De sources concordantes, Simplice Mouango Bouguendza aurait joué un rôle déterminant dans le décaissement de plusieurs millions de francs au bénéfice de l’une des nombreuses entreprises de dame Ntoutoume Obame, ancien secrétaire général du ministère des Travaux publics, dernièrement placée en détention à la maison d’arrêt de Libreville. Le directeur aurait apposé sa signature sur le document de contrôle de l’effectivité des travaux de construction du bâtiment à palabre de l’UOB. Un subterfuge visant le détournement présumé des deniers publics au profit de la patronne de l’entreprise adjudicataire du marché, et au grand dam du ministère de l’Education nationale qui ne réceptionnera jamais les travaux pourtant grassement payés par l’Etat.

La suite de ces malversations financières  est connue, sauf que l’un des auteurs ayant acquis l’immunité parlementaire, le député Mouango Bounguendza, se trouve toujours à l’abri de toute poursuite judiciaire. Pour les proches de dame Ntoutoume Obame, si cette dernière devait répondre des chefs d’accusations qui pèsent sur elle, il apparait impérieux que celui qui a favorisé le décaissement de l’argent, doit, le plus sérieusement du monde, se mettre à la disposition de la justice pour répondre de ses actes. « Nous ne comprenons pas que dans une affaire où sont impliqués deux personnages, la justice s’intéresse à celle qui est présentée comme la responsable des entreprises ayant reçu de l’argent.
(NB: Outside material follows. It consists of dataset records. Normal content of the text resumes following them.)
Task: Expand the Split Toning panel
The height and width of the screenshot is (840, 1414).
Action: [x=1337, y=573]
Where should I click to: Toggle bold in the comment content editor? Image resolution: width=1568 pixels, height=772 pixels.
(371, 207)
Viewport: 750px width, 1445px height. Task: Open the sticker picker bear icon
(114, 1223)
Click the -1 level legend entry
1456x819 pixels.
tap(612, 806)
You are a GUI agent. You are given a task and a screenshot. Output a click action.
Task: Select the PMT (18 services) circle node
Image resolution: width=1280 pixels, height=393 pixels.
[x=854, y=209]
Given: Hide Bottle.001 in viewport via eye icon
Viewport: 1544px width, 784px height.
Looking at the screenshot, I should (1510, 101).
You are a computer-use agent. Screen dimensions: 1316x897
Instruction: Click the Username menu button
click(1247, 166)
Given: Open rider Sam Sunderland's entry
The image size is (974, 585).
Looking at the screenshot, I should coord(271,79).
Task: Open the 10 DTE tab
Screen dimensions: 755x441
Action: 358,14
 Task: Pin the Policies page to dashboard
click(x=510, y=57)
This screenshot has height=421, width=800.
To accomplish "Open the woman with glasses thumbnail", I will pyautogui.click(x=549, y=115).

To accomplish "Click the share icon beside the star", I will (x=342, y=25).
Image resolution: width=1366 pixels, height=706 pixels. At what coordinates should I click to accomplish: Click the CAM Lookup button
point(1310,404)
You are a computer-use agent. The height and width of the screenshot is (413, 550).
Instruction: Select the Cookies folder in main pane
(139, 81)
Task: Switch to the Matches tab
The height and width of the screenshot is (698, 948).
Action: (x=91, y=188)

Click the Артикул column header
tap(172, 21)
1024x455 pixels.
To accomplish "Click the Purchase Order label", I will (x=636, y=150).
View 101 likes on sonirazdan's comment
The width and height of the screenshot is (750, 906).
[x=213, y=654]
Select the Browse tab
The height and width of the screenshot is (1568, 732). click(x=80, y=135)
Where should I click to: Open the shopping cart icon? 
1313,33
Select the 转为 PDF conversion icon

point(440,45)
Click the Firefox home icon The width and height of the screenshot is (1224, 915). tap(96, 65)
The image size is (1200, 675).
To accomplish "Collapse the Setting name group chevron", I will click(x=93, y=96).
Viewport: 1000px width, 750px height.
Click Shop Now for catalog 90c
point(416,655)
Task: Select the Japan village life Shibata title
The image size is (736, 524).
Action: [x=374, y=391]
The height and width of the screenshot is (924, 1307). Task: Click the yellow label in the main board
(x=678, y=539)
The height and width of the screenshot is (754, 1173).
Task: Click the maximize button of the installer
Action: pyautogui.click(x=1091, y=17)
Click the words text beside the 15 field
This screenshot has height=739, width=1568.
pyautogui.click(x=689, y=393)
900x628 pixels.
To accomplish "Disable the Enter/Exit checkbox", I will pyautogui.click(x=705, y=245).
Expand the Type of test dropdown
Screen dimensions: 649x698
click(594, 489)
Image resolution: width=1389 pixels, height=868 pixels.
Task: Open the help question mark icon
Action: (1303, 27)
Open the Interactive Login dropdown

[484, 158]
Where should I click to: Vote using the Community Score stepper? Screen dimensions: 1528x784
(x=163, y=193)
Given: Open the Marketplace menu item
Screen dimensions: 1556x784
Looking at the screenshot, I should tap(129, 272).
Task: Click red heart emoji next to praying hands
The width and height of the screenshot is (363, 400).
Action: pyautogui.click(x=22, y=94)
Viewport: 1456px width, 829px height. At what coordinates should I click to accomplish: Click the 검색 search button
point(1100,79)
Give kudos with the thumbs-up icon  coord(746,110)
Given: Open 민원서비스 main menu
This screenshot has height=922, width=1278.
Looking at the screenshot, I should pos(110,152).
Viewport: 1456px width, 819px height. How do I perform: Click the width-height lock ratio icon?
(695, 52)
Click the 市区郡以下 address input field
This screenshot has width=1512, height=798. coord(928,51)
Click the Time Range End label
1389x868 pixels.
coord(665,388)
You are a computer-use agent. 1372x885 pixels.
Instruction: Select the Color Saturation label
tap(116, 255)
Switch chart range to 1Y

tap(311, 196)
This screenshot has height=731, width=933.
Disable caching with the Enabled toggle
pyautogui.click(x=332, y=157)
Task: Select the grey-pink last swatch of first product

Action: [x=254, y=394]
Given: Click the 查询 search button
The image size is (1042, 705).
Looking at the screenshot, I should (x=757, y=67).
Alors que, dans le même temps, celui qui a authentifié l’effectivité des travaux et permis le décaissement de l’argent des caisses de l’Etat, lui, n’est pas inquiété par la justice », déplore un cadre des Travaux publics visiblement ahuris face à ce qui apparait comme une justice à deux vitesses.

Loin de nuire à la personne, à ce qu’il semble, de nombreux autres chantiers à travers l’ensemble du territoire national, auraient connu le même sort. Il ressort que ce dernier avait entrepris une tournée nationale à la tête d’une délégation constituée essentiellement des chefs d’entreprises, dont la plupart étaient des syro-libanais, en vue de recenser les besoins en travaux des établissements scolaires de l’arrière-pays, ainsi que la construction de nouvelles écoles. Au terme de cette tournée, l’Etat aurait procédé au décaissement de plusieurs centaines de milliards dans l’optique de réduire au maximum le déficit criard de salles de classe et de nouveaux établissements primaire et secondaire. Seulement, avancent certaines indiscrétions, une fois ces fonds sortis des caisses de l’Etat, la manne était partagée entre lui et les promoteurs d’entreprises écrans.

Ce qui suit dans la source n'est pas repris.